4. Contraints sous la montagne

Israël a l’obligation d’accepter la Thora. L’existence du monde n’a pas de valeur sans la Thora :

Le Saint-Béni-Soit-Il retourna la montagne au-dessus d’Israël comme une cuvette et Il leur dit : si vous acceptez la Thora, tant mieux ; et sinon, là sera votre sépulture.

Chabbat, 88a.

Il n’y a pas là de déni du niveau d’Israël qui a dit :

nous ferons et nous entendrons [naassé vénichma❜].

Exode 24, 7

Le monde n’a été créé que par le mérite de la Thora, et si elle ne lui est pas donnée, le Saint-Béni-Soit-Il fait retourner le monde au tohu-bohu. En fait, du côté de son libre-choix, Israël est intéressé par la Thora :

Tout le peuple ensemble répondit et dit : tout ce qu’a dit l’Éternel, nous le ferons.

Ibid. 19, 8.

Mais du côté de la Création, il y a une contrainte divine à accepter la Thora. Rien n’est possible sans la Thora, l’acceptation de la Thora n’est pas dépendante du libre choix, elle est nécessaire à l’existence [voir Maharal, Tiféret Israël, chap. 32]. Le Saint-Béni-Soit-Il nous choisit, et nous crée de manière que nous soyons un peuple qui veuille la Thora. De même que nous n’avons pas le choix d’être un être humain ou d’être un animal, de même nous n’avons pas le choix d’être Israël ou non. Nous sommes créés en tant que ❝peuple qui connaît son Dieu❞ [Daniel 11, 32]. Bien sûr, nous pouvons nous affirmer ou nous renier, mais il ne nous est pas donné de nous changer.

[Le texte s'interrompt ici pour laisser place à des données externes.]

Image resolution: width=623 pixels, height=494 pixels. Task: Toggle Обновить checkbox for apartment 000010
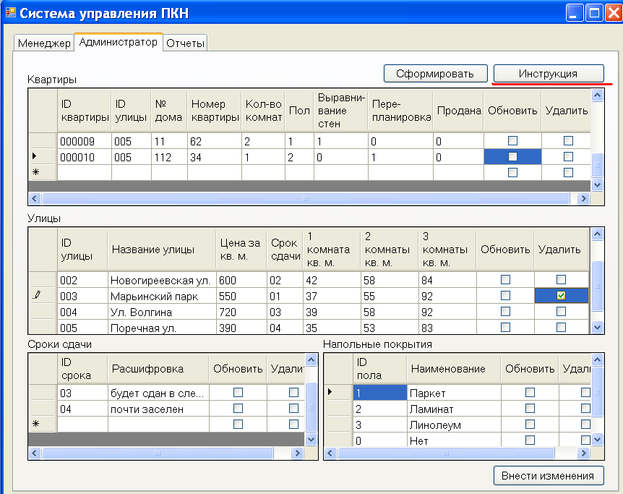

La contrainte de la ❝montagne retournée comme une cuvette❞ n’est pas de l’ordre d’une contrainte exercée sur la volonté. La contrainte divine s’entend comme un acte créateur qui contraint la réalité. Il en résulte que l’homme est assurément appelé à s’élever, à affirmer sa nature et à révéler sa réalité intérieure. Au Sinaï, nous nous sommes élevés à la conscience d’un attachement à Dieu qui a élevé tout le peuple au niveau du ❛naassé vénichma❜, de l’identification à notre nature intérieure. Mais l’acceptation de la Thora ne se fait pas une fois pour toutes, la Thora est donnée tous les jours, et nous disons tous les jours la bénédiction : ❝Béni sois-Tu, Éternel, qui donne la Thora❞ – au présent, la Thora continue d’être donnée, la parole de Dieu est de plus en plus intégrée dans la réalité, elle devient de plus en plus claire, elle est de mieux en mieux saisie. Certes, déjà au temps du don de la Thora nous étions arrivés à une certaine maturité. Nous étions repus de culture universelle et nous languissions d’entendre le surhumain, nous nous sommes hissés au-dessus de l’humanité et nous nous sommes tournés vers la Divinité, la parole de Dieu continue de s’intégrer en nous et peu à peu nous la découvrons en nous.

Au Sinaï nous avons accepté la Thora, mais dans cette acceptation il y avait un côté de contrainte, de désaccord avec notre vitalité ouverte au monde réel. Se passent un millier d’années, et nous l’acceptâmes de nouveau à l’époque d’Assuérus à Pourim [Chabbat 88A]. Il y eut alors une identification renouvelée et volontaire à la Thora. Au fil des époques nous ❛saisissons❜ des choses que nous n’avions pas comprises avant. Toute notre histoire est un dévoilement progressif des lettres de la Thora par la vie éternelle qui est implantée en nous.